In a surprising move, South Korea's central bank has cut its benchmark rate after its July policy meeting today, citing external factors including Japans' recent export restrictions against South Korea.
For more, we have our Kim Da-mi on the line for us at the Bank of Korea.
Dami, what can you tell us?
The Bank of Korea slashed its policy rate by 25 basis points to 1.five percent to help spur growth amid prolonged trade tensions.
This is the first rate cut since last November when the central bank raised the rate by 25 basis points to one.75 percent.
In fact, the last rate cut was 3 years ago back in 2016, when the rate was at a record-low of 1.25 percent amid slow economic growth.

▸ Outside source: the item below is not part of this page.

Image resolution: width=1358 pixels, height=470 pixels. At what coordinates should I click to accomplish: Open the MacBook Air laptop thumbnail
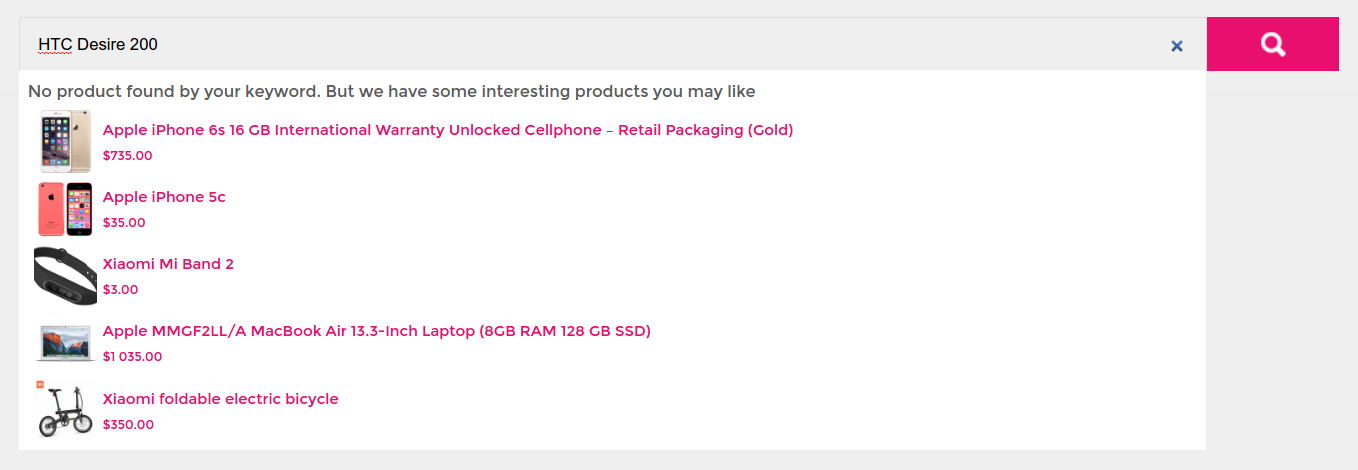[x=66, y=342]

The BOK pointed to growing external uncertainties, including the U.S.-China trade dispute, as well as Japan's latest export restrictions on South Korea.
The unexpected rate cut also comes after seven consecutive months of decline in the country's exports.
Exports, a key driver of South Korea's economic growth, could face further headwinds due to Japan's latest export curbs on key materials for the production of semiconductors and display panels.
The BOK also pegged the country's GDP growth rate to 2 percent this year, lower than its April forecast of 2.5 percent, due to the fall in outbound shipments and investment.
The BOK governor also said Japan's export curbs did influence the central bank's decision and added if Japan dials up economic pressure, it could have a measurable impact on Korea's economic growth.
Bank of Korea Governor Lee Ju-yeol had earlier hinted at a possible rate cut, but the timing of it came as a surprise to many market observers, right?
Yes. Many analysts had expected the move to happen in August, with the U.S. Federal Reserves expected to lower its own key rate at the end of this month.
However, the central bank's latest decision sends out a strong message, that an expansionary monetary policy is needed to boost the country's economic growth.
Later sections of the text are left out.